Nearly three years of month-after-month declines in the number of residential properties on the market, plus a strong economy and low interest rates, has many buyers competing for desirable homes.
It’s a tough market for many house hunters, for sure, but tough is not the same as impossible. If you go into your home search with realistic expectations, willingness to use some creativity, and knowledgeable professionals by your side, you can achieve your dream of home ownership, agents say.
The first rule is to find a Realtor who knows the neighborhoods and the markets, said Denise Ramey, a Long & Foster agent based in Charlottesville, Virginia. You want someone who can quickly assess whether a home is priced right, and who has the background and skills to help craft an offer that will stand out among the many that sellers might receive.
It’s not uncommon today for a listing agent to let it be known that no offers will be reviewed until a certain date. Ramey said this sets the expectation that there will be multiple offers, and signals to buyers’ agents that concessions or price reductions are unlikely.
Sellers have the luxury of being selective when presented with multiple offers, so buyers have to go in prepared and without complications that might cause a delay. Ramey said that means:
1. Be ready to move. Sellers aren’t pressed to accept a contract with contingencies in today’s market. “If your current home isn’t under contract or at least on the market, don’t bother submitting an offer,” Ramey said. Agents need to talk with their buyers with homes to sell about where they will live if they’ve not yet secured a new place. Do they have family they can stay with? Can they find a short-term rental?
2. Get pre-approved for a mortgage. And if you are using gift money from a relative, have that in-hand too. Your offer will stand out if you’re ready to go to closing as soon as possible but willing to rent back to the seller if they need a few extra days.
3. Be flexible, and have some vision. Your dream home could be hiding under worn carpet and dated paint.
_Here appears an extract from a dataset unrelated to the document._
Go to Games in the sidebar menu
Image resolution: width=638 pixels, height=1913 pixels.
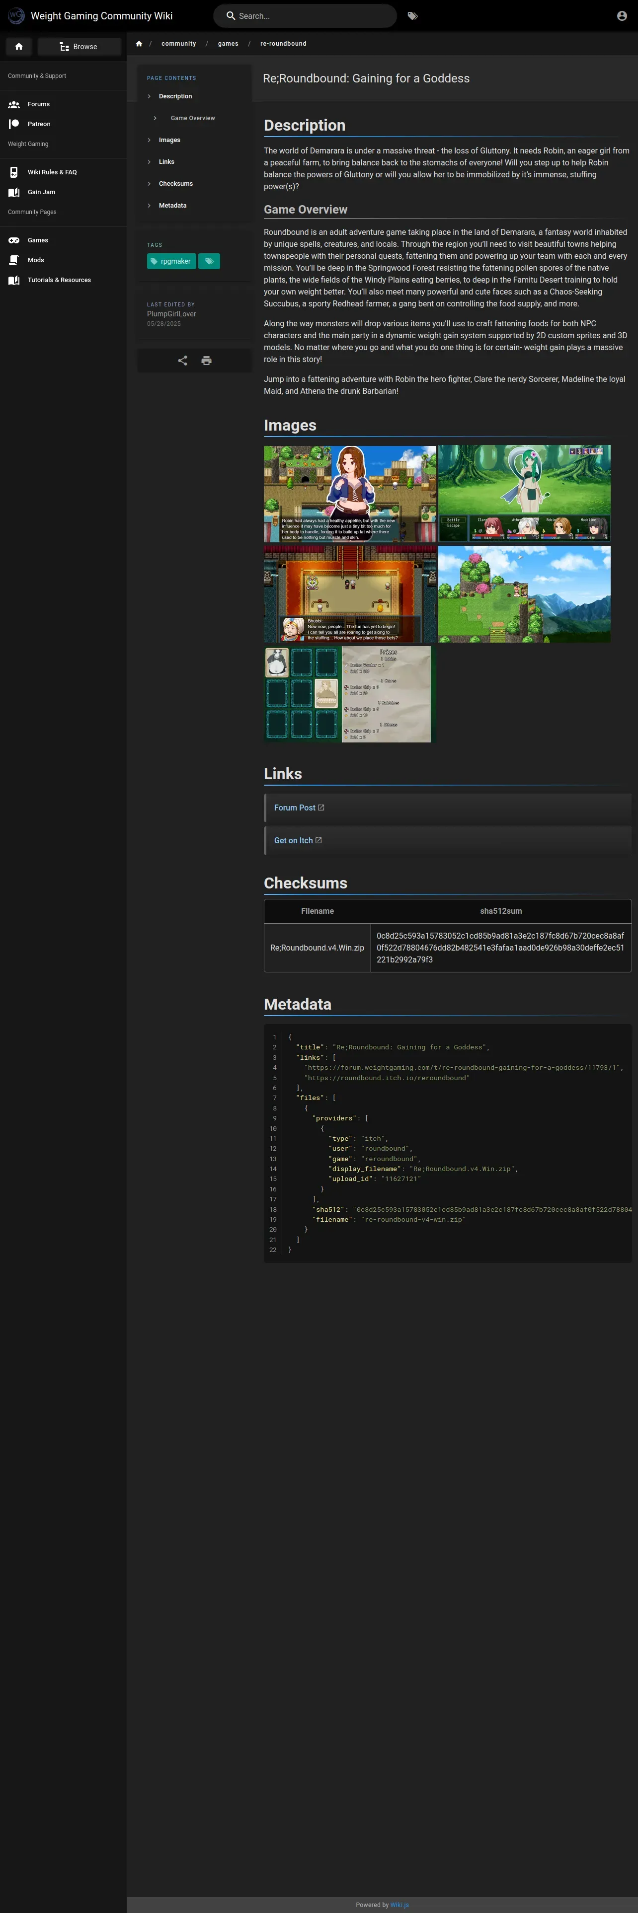point(38,241)
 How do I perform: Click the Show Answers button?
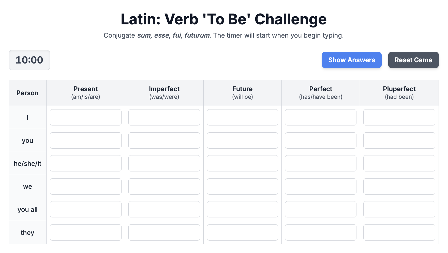tap(351, 60)
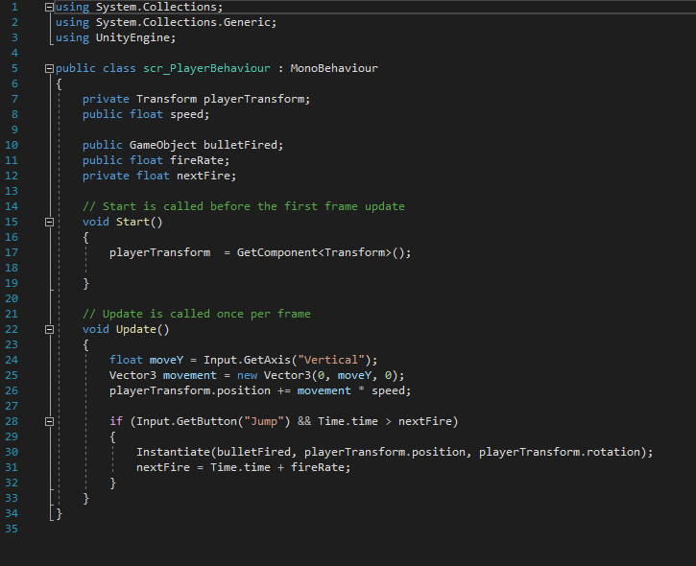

You might even need to knock out a wall or two.
Ida Dennis, a Long & Foster agent based in Ashburn, Virginia, said she sets expectations early. Clients need to know this isn’t the market to make a low offer or ask for concessions, such as closing cost assistance, if it isn’t absolutely necessary.
Dennis said in some cases, she tries to find homes that aren’t on the market yet, to try to reduce the chance of a competing situation. That can mean going into neighborhoods where the buyer wants to live or sending letters, asking owners if they’re thinking of selling.
She also explains to buyers they need to put forward their strongest offer at the beginning.
“No playing games or having a ‘let’s see’ attitude, if you really want the house,” Dennis said. “When the home feels right, you have to act quickly. Many people lose out on homes because they want to think about it more.”
Buyers might need to stretch their budgets, too, said Mike Anastasia, a Long & Foster agent based in McLean, Virginia. They need to have a top figure in mind and stay within that range, while being prepared to offer more than asking price on the home they want.
And agents need to present clients with a clear picture of the marketplace, he said, adding, “The best thing we can do is let them know the neighborhood market trends and what the data is telling us. If you’re going to play, expect to pay.” Tools like Long & Foster’s market reports are a great way to find out what’s happening in a neighborhood’s housing market.
So your financing is in order, you’ve found an agent you trust and you’ve started packing up. Anything else you can do? Ramey said an emotional appeal to the seller sometimes can help.
“We actually won in a competitive situation; a townhouse we knew would be getting multiple offers. My clients wrote a sweet letter saying they were recently married, and this was where they wanted to start a family,” Ramey said. “I don’t know if it mattered in the end, but it made the offer stand out.”